Kernel panic or ovs-vswitch crash when running DVR functional test

Bug #1418097 reported by Assaf Muller on 2015-02-04
18
This bug affects 1 person
Affects Status Importance Assigned to Milestone
neutron
High
Assaf Muller

Bug Description

Still early in triage process. Running:
tox -e dsvm-functional neutron.tests.functional.agent.test_l3_agent.TestDvrRouter.test_dvr_router_lifecycle_without_ha_with_snat_with_fips

Results in a kernel panic or ovs-vswitchd crash, with this patch:
https://review.openstack.org/#/c/151882/

Rebasing one patch earlier results in smooth test runs.
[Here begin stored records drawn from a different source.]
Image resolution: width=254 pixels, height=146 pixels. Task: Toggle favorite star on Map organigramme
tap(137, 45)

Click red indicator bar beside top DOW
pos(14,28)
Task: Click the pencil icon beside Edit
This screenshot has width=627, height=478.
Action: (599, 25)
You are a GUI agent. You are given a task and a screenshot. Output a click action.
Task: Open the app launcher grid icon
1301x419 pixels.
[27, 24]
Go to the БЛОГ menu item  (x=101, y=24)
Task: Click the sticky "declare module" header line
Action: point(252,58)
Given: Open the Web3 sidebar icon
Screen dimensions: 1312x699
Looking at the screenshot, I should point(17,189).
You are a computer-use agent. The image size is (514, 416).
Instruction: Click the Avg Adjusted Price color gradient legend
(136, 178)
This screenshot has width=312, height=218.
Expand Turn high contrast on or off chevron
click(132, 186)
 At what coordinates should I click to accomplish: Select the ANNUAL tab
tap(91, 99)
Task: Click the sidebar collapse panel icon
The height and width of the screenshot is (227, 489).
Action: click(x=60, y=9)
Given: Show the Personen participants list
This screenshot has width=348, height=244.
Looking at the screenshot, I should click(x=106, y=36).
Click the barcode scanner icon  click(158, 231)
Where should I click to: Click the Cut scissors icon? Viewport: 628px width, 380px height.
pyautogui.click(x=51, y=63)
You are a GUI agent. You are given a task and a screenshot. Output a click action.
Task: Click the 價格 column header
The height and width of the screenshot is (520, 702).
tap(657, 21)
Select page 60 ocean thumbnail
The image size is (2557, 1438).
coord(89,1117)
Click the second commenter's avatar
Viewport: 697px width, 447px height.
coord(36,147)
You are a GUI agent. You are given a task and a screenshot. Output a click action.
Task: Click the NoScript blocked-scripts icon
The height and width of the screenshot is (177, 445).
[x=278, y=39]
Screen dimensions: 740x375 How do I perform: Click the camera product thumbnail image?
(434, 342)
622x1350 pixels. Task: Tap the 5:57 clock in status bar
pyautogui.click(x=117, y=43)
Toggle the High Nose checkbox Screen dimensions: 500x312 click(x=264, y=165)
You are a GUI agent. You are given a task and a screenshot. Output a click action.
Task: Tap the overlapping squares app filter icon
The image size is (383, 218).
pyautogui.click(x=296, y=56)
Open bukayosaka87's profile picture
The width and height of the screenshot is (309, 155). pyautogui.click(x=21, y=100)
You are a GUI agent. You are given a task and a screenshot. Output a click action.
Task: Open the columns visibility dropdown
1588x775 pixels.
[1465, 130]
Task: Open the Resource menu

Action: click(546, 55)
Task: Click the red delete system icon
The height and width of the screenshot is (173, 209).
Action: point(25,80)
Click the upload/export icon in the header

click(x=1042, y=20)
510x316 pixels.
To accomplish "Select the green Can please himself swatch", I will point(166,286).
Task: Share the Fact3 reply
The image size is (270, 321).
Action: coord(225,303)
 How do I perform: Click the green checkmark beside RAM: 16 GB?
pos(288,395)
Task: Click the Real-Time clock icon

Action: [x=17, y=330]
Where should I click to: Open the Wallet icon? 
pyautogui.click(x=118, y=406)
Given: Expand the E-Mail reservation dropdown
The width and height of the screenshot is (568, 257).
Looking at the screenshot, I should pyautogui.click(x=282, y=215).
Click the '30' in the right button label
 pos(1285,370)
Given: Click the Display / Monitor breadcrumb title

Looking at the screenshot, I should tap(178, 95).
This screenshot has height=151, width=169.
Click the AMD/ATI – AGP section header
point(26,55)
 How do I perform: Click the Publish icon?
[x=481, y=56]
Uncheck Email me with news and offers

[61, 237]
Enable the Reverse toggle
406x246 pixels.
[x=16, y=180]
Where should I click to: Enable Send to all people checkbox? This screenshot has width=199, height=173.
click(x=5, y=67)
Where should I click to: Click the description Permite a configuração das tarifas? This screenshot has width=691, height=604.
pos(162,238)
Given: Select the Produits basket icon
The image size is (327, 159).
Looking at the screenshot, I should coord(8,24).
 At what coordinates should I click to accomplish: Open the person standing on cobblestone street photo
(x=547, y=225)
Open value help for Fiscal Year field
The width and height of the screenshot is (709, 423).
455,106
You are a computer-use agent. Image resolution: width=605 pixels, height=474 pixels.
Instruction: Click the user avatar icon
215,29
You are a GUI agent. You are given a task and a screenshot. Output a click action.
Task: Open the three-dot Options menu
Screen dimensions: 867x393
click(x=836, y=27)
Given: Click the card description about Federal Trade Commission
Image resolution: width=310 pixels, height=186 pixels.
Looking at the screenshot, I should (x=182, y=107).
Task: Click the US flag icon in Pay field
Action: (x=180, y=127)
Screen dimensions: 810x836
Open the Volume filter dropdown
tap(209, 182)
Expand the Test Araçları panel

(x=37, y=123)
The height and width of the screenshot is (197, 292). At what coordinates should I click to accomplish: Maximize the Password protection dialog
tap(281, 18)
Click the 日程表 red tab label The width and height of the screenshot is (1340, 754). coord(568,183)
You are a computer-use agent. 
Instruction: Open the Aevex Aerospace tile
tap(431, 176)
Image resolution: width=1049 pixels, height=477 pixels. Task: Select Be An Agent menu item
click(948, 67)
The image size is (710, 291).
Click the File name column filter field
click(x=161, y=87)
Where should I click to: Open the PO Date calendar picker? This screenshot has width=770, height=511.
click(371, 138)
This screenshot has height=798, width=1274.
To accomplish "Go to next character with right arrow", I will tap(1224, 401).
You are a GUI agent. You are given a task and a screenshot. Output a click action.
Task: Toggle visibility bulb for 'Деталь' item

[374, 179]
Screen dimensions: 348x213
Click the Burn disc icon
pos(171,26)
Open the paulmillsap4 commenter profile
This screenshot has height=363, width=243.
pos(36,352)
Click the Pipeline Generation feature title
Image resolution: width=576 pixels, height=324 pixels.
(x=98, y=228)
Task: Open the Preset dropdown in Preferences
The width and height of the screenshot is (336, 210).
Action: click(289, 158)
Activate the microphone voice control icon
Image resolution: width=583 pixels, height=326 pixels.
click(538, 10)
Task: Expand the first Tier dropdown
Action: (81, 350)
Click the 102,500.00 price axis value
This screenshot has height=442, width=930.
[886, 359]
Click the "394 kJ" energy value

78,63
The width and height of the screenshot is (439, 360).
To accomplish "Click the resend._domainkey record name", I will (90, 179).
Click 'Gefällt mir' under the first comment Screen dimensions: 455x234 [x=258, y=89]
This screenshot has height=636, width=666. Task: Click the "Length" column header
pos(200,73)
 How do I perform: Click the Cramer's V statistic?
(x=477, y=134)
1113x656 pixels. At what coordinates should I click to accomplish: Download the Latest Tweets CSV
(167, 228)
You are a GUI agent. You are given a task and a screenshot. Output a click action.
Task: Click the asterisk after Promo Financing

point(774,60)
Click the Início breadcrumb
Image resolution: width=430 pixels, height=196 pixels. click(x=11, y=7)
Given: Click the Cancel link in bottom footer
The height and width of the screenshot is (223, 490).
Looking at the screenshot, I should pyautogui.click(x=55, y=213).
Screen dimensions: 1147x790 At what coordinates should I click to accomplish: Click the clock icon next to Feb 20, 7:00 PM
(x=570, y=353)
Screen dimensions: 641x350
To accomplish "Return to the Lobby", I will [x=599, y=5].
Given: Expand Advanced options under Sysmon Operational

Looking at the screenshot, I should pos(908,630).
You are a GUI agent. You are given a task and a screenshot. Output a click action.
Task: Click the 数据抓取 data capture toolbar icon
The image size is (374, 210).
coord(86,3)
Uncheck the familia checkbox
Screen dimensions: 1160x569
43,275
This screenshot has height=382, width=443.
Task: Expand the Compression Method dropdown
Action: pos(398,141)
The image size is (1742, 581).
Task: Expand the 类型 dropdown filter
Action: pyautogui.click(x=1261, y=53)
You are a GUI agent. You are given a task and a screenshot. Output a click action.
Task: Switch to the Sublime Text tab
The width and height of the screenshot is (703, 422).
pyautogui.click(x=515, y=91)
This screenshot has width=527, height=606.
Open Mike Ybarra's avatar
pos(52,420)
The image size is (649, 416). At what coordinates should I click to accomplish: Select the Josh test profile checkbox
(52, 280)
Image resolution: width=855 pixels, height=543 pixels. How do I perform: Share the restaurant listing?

If I don't get a kernel panic, then ovs-vswitchd crashes, at which point most ovs-vsctl commands fail. Restarting the openvswitch service doesn't seem to solve it, only restarting the machine.

Note: It's not necessarily that specific test that is causing issues, but it is one that reproduces the issue reliably. Running the non-DVR test case (L3AgentTestCase) works fine. So does running the OVS lib functional tests.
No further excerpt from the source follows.